Once David Maren of Tendergrass Farms asked around about advertising fresh sausage that by law couldn’t contain paprika. Some ideas: “gluten-free,” “paprika-free.” Once Gannon plied a computer program for casting one’s fortune (or something digital-mystical). Another time a denizen heard Dennis and me talk about religion and invited us to his church. Once I read the description on a sack of Red Rooster beans and announced my aspiration to be “robust and sweet with a bright acidity.”
When I saw a pamphlet advertising a Bingo night, I scolded a barista for displaying material more appropriate to a nursing home. She apologized with utter insincerity.

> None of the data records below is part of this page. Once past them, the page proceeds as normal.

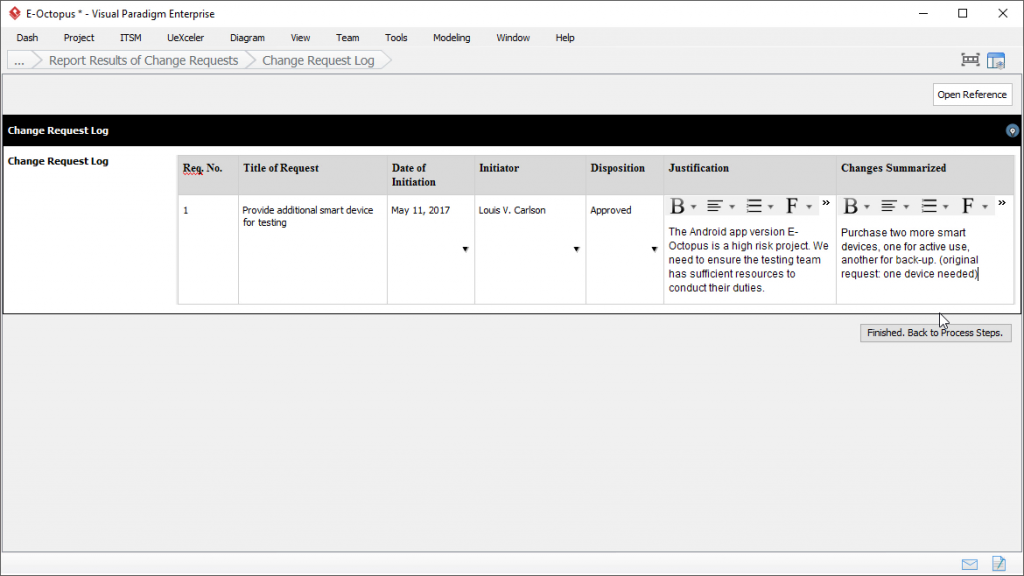Click the blue circle icon on the black header bar
This screenshot has height=576, width=1024.
click(x=1011, y=130)
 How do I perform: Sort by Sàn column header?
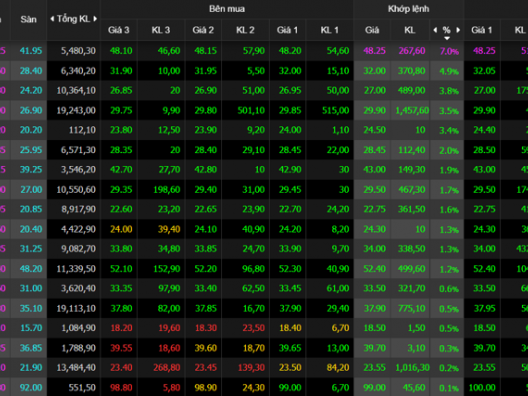click(x=29, y=20)
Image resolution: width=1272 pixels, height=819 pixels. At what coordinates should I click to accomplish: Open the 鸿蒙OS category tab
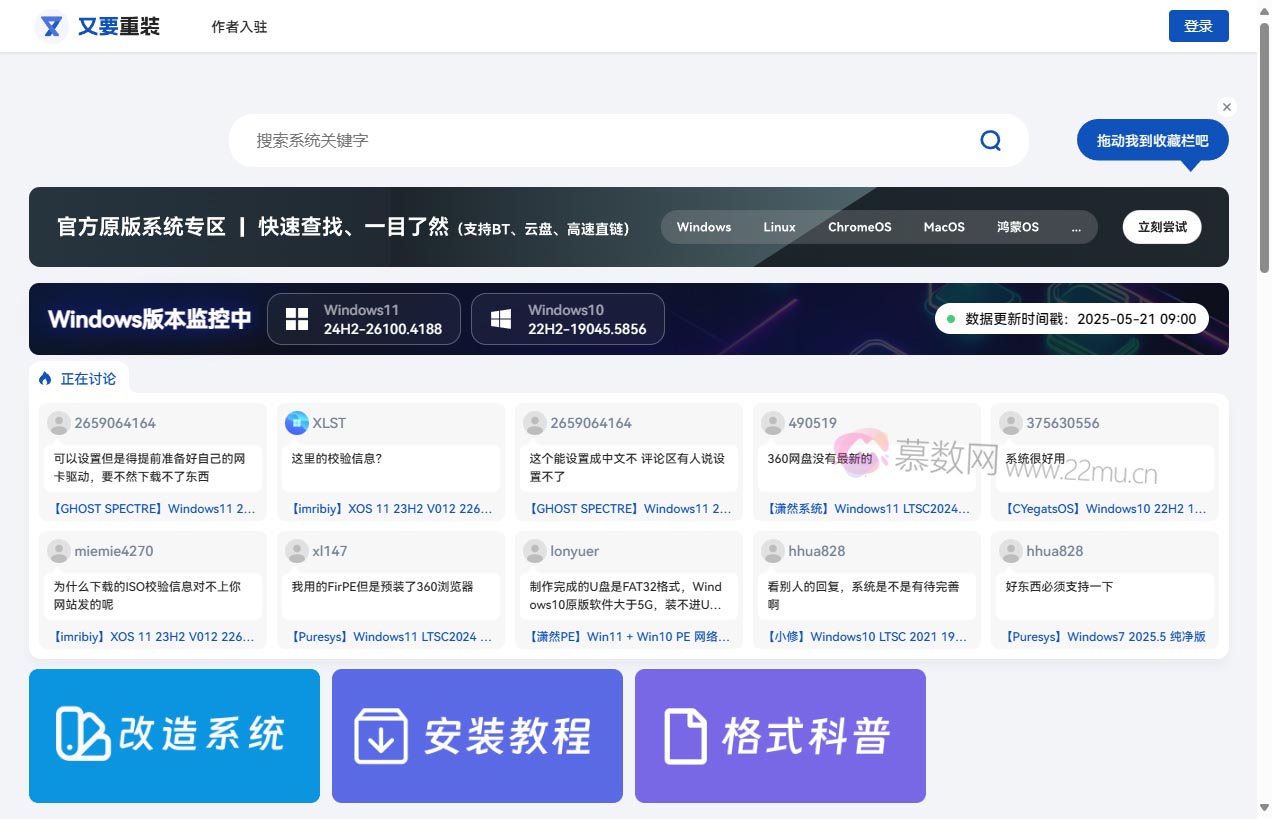1017,227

We then agreed on a plan: as I departed, I called out “N-12” and she yelled “Bingo!” before I could slam the door.
At eye-level with the stoplight, the balcony also allows a person to gaze down onto parked vehicles, onto tractor-trailers as they negotiate the corner to the right, and onto the frequent passenger with no need for a shoulder belt.
One twenty-three-month-old enjoyed sitting on the balcony bench, rough-sawn, and picking out rotten splinters. “Hi!” he would call as he waved at people across the street.”Hi!” they would respond. “Red!” he exclaimed as the stoplight turned red; “Red!” he exclaimed as it turned green.
FINDERS KEEPERS.
Occupying the southeast corner of E. Main and Wilson St., this second-hand store was once the Esso Station; thus the business itself is a twice-as-nice.*
The owner, Daniel Bauer, has an impish wit, but I always let it pass. Once I upbraided him for not running outside to fill my tank from the old pump, and I also recommended a more professional uniform.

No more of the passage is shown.